The host call function -->

def host_call_fn(gs, acc):
gs = gs[0] # gs is a Tensor with shape [batch] for the global_step
with tf2.summary.create_file_writer(FLAGS.model_dir).as_default():
with tf2.summary.record_if(True):
tf2.summary.scalar('Training accuracy', acc[0], step=gs)
return tf.compat.v1.summary.all_v2_summary_ops()

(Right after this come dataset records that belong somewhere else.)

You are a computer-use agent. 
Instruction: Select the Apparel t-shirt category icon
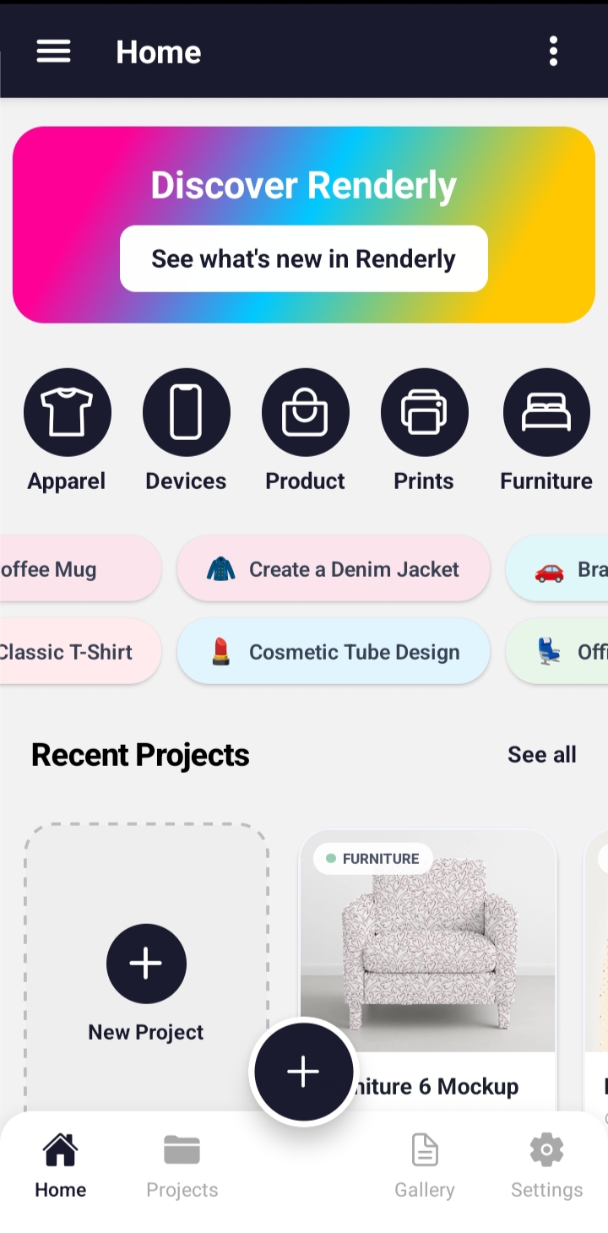[67, 412]
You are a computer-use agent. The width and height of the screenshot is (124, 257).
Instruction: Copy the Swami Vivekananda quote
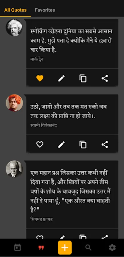83,144
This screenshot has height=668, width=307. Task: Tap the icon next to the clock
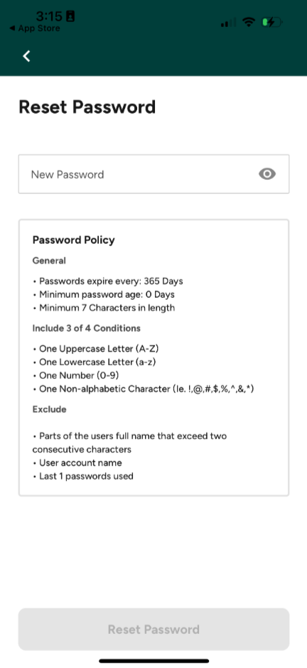(70, 16)
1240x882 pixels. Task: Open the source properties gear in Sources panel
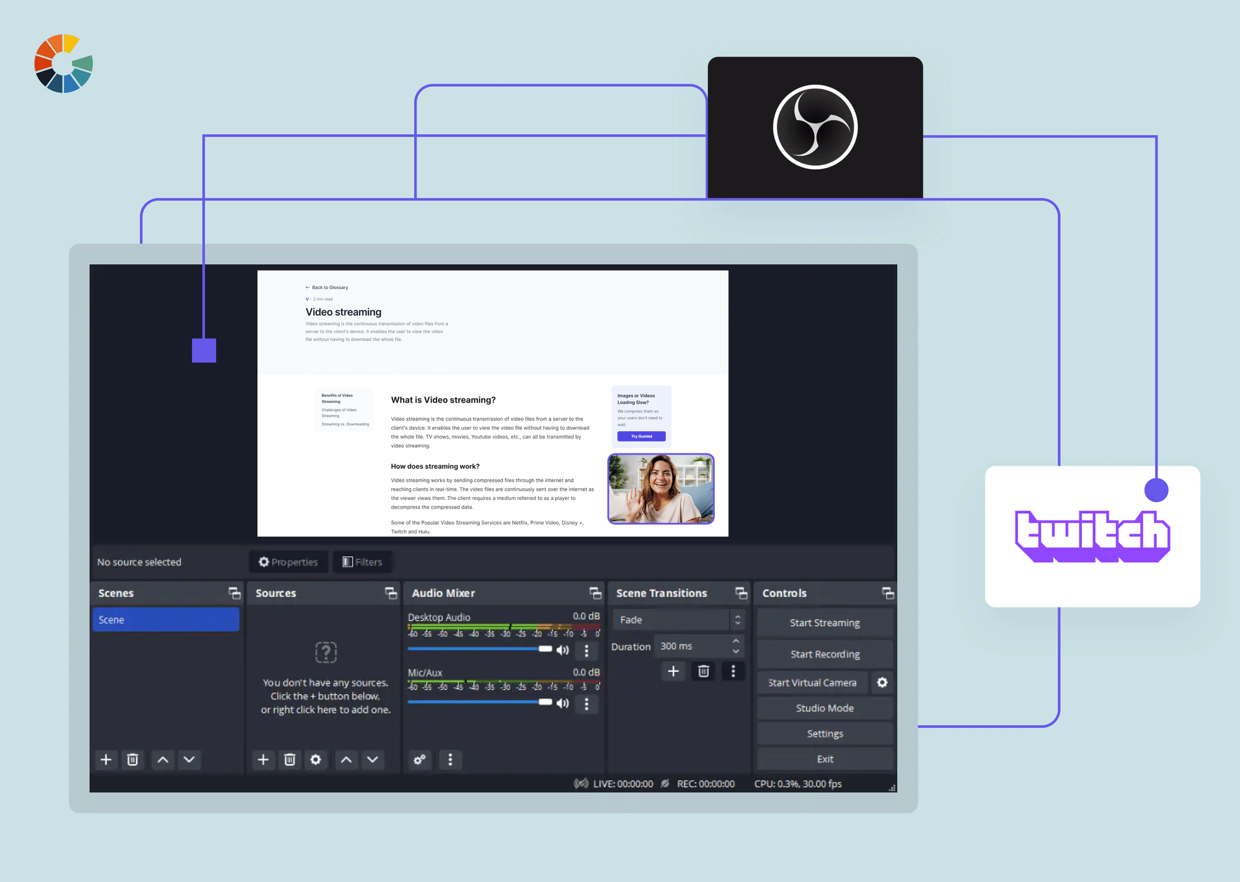tap(316, 760)
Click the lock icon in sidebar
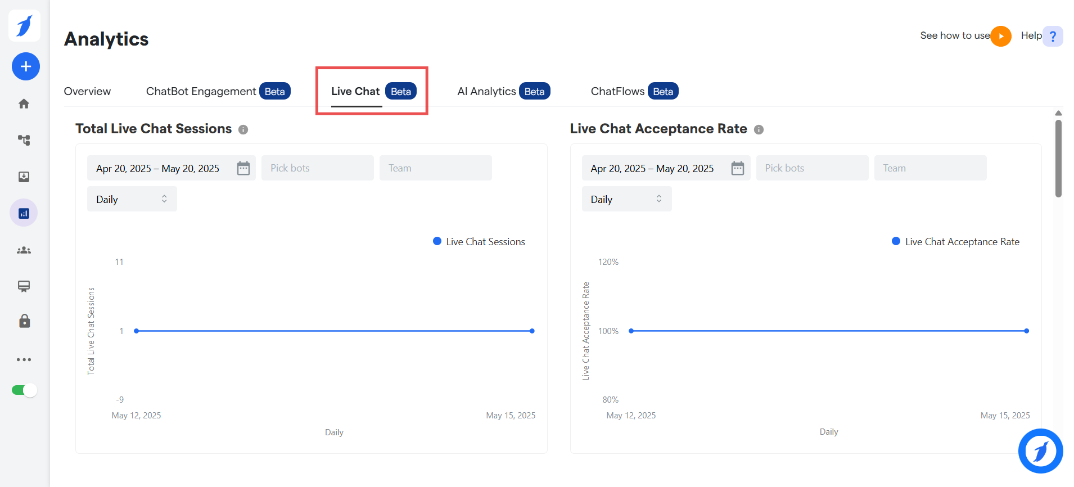The image size is (1074, 487). 24,321
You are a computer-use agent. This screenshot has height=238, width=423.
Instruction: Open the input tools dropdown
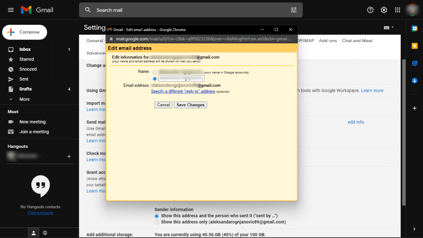pyautogui.click(x=389, y=28)
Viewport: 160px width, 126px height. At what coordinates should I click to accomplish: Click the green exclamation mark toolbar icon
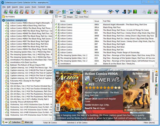pos(135,12)
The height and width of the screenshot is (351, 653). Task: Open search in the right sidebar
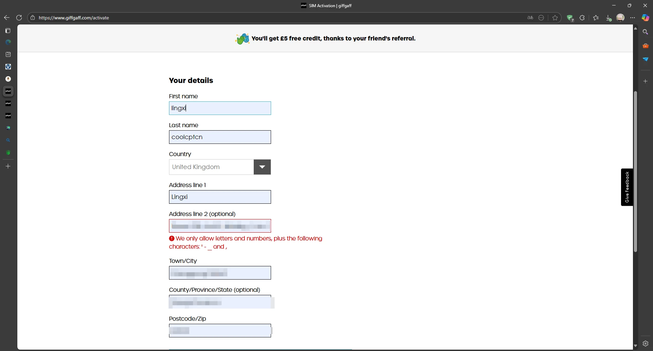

   ` gs_t = tf.reshape(tf.compat.v1.train.get_global_step() 
    acc_t = tf.reshape(accuracy["accuracy"][1]*100, [1])   
     host_call = (host_call_fn, [gs_t,  acc_t])`

Yasmine1991 on 25 May 2020

@Yasmine1991 this is for tensorflow 2.x right? Is it possible to solve this for tensorflow 1.x?

Azrael1 on 6 Jun 2020

@Azrael1 yes it is for tensorflow 2.x. For older version, I don't know. I suppose, there will be probably some modifications

Yasmine1991 on 8 Jun 2020

@hantaozi
Modify it optimization.create_optimizer value of optimizer, take new_ global_ step can print steps in hook

  train_op, new_global_step = optimization.create_optimizer(
      total_loss, learning_rate, num_train_steps, num_warmup_steps, use_tpu)
  tensors_to_log = {'train loss': total_loss, 'global_step': new_global_step}
  logging_hook = tf.train.LoggingTensorHook(tensors=tensors_to_log, every_n_iter=1)
  output_spec = tf.contrib.tpu.TPUEstimatorSpec(
      mode=mode,
      loss=total_loss,
      train_op=train_op,
      training_hooks=[logging_hook],
      scaffold_fn=scaffold_fn)

NicolasCookie on 28 Jun 2020

@avostryakov I try it, but when it run, it occured :
TypeError: new() got an unexpected keyword argument 'training_hooks'
Please help me, my tensorflow version is 1.10

use tf 1.11

Is must use tf 1.11？